Content starts

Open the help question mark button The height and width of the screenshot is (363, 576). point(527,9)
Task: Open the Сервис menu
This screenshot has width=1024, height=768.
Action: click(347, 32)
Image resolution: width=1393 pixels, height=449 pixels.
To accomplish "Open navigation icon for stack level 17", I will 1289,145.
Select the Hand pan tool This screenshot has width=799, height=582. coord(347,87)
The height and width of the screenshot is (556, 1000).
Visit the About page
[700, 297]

Content ends

Your instructions >> Your answer is to contain exactly the lines from the one holding "Image resolution: width=1393" to the end of the entries, with no other line.

Response >>
Image resolution: width=1393 pixels, height=449 pixels.
To accomplish "Open navigation icon for stack level 17", I will 1289,145.
Select the Hand pan tool This screenshot has width=799, height=582. coord(347,87)
The height and width of the screenshot is (556, 1000).
Visit the About page
[700, 297]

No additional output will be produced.